HRI protein kinase in cytoplasmic heme sensing and mitochondrial stress response: relevance to hematological and mitochondrial diseases.

Abstract

Most iron in humans is bound in heme used as a prosthetic group for hemoglobin. Heme-regulated inhibitor (HRI) is responsible for coordinating heme availability and protein synthesis. Originally characterized in rabbit reticulocyte lysates, HRI was shown in 1976 to phosphorylate the α-subunit of eIF2, revealing a new molecular mechanism for regulating protein synthesis.
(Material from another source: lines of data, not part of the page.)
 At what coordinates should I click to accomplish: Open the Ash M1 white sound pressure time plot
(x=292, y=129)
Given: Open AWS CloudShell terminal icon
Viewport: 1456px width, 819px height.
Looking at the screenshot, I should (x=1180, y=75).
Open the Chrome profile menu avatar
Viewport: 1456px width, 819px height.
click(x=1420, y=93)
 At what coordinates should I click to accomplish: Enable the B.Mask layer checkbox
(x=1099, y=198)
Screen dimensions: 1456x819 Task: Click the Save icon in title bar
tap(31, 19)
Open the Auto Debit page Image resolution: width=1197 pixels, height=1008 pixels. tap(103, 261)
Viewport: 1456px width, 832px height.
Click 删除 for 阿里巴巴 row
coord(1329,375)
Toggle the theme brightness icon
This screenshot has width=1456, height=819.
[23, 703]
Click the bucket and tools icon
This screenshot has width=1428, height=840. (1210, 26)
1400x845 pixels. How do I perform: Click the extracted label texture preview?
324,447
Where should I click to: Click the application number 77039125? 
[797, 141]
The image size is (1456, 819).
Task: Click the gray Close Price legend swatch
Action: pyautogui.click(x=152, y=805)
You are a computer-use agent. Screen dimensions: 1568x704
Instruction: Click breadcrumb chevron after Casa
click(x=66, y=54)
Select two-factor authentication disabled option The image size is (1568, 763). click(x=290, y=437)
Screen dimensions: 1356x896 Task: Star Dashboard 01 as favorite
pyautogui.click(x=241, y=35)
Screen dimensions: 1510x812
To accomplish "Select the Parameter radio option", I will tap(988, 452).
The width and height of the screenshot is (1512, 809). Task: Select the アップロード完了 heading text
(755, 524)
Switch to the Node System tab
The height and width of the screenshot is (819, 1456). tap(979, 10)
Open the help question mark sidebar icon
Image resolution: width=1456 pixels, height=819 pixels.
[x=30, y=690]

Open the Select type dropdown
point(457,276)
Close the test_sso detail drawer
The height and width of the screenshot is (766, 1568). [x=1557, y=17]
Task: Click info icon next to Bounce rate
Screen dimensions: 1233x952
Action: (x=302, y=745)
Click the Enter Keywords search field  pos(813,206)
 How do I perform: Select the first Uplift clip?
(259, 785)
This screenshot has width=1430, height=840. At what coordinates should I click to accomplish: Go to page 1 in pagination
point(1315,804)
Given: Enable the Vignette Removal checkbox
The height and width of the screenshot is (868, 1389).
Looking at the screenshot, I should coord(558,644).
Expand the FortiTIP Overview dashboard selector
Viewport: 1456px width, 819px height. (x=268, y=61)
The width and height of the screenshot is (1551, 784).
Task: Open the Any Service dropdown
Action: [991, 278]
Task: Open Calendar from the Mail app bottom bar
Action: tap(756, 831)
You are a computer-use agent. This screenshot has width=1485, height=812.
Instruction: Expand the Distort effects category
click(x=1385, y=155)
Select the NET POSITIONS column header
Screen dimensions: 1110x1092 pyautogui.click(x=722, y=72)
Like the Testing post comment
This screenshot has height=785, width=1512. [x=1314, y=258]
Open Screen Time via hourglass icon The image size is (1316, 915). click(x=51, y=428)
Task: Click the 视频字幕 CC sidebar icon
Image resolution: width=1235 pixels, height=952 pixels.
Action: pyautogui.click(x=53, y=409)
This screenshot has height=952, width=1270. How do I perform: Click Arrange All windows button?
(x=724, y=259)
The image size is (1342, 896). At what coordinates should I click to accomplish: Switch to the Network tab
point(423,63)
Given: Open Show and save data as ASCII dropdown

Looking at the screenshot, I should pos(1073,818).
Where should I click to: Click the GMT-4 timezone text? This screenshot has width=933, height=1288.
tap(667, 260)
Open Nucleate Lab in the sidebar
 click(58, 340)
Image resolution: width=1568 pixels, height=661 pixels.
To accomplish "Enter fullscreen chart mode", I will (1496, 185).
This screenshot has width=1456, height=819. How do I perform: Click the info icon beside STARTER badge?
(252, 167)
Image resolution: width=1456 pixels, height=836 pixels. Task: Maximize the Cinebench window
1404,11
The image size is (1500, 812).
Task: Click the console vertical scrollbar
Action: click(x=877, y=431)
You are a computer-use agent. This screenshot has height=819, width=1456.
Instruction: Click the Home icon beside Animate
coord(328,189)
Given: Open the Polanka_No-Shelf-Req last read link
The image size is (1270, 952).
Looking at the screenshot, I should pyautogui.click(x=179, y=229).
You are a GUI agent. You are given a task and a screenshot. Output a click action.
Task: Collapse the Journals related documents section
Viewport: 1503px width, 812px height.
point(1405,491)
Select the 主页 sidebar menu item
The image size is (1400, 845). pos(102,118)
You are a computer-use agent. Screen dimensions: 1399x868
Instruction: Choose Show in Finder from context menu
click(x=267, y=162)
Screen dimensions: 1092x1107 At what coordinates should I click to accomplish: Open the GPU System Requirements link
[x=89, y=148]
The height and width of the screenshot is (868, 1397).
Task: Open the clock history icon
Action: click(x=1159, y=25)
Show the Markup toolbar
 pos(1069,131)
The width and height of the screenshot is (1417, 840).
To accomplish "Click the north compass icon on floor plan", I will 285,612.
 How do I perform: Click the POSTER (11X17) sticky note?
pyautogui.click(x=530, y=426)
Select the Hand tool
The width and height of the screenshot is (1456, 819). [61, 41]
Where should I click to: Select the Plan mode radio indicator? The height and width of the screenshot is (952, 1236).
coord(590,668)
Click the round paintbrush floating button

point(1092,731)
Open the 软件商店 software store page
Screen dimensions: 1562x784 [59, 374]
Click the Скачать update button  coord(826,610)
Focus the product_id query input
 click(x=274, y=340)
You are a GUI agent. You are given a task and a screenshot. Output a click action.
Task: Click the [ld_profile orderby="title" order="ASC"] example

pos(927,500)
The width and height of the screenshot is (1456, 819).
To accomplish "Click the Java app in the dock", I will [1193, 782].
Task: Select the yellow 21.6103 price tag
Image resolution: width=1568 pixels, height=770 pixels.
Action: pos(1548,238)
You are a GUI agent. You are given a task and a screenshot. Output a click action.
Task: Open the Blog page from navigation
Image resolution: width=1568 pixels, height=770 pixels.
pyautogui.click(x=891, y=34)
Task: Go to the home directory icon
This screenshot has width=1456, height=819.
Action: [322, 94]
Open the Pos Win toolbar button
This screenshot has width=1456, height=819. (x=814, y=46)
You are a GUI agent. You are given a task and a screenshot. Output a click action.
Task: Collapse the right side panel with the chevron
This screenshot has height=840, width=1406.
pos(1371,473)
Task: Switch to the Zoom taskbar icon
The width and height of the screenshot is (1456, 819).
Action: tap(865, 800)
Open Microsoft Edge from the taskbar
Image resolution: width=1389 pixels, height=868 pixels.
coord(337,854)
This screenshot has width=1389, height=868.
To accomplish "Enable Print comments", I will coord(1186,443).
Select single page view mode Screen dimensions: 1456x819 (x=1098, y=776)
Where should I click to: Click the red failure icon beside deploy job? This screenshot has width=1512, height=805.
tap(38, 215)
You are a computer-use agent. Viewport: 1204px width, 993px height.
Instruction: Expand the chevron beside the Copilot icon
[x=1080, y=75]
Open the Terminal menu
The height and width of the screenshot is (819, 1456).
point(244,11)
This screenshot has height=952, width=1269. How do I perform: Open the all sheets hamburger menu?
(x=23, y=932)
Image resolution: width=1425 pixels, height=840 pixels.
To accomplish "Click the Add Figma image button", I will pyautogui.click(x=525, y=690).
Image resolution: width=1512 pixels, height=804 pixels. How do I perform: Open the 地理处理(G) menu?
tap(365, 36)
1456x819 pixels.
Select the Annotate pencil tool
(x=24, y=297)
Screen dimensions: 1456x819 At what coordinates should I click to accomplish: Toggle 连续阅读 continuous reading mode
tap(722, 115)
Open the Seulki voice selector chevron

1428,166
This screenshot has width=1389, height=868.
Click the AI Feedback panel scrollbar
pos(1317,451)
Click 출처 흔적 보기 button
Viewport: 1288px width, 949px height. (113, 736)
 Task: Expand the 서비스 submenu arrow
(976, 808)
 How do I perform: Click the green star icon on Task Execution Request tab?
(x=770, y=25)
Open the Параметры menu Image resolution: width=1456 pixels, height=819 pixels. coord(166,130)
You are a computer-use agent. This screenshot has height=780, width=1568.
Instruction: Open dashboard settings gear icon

Since then, HRI research has mostly been focused on the biochemistry of heme inhibition through direct binding, and heme sensing in balancing heme and globin synthesis to prevent proteotoxicity in erythroid cells. Beyond inhibiting translation of highly translated mRNAs, eIF2α phosphorylation also selectively increases translation of certain poorly translated mRNAs, notably ATF4 mRNA, for reprogramming of gene expression to mitigate stress, known as the integrated stress response (ISR). In recent years, there have been novel mechanistic insights of HRI-ISR in oxidative stress, mitochondrial function and erythroid differentiation during heme deficiency. Furthermore, HRI-ISR is activated upon mitochondrial stress in several cell types, establishing the bifunctional nature of HRI protein. The role of HRI and ISR in cancer development and vulnerability is also emerging. Excitingly, the UBR4 ubiquitin ligase complex has been demonstrated to silence the HRI-ISR by degradation of activated HRI proteins, suggesting additional regulatory processes. Together, these recent advancements indicate that the HRI-ISR mechanistic axis is a target for new therapies for hematological and mitochondrial diseases, as well as oncology. This review covers the historical overview of HRI biology, the biochemical mechanisms of regulating HRI, and the biological impacts of the HRI-ISR pathway in human diseases.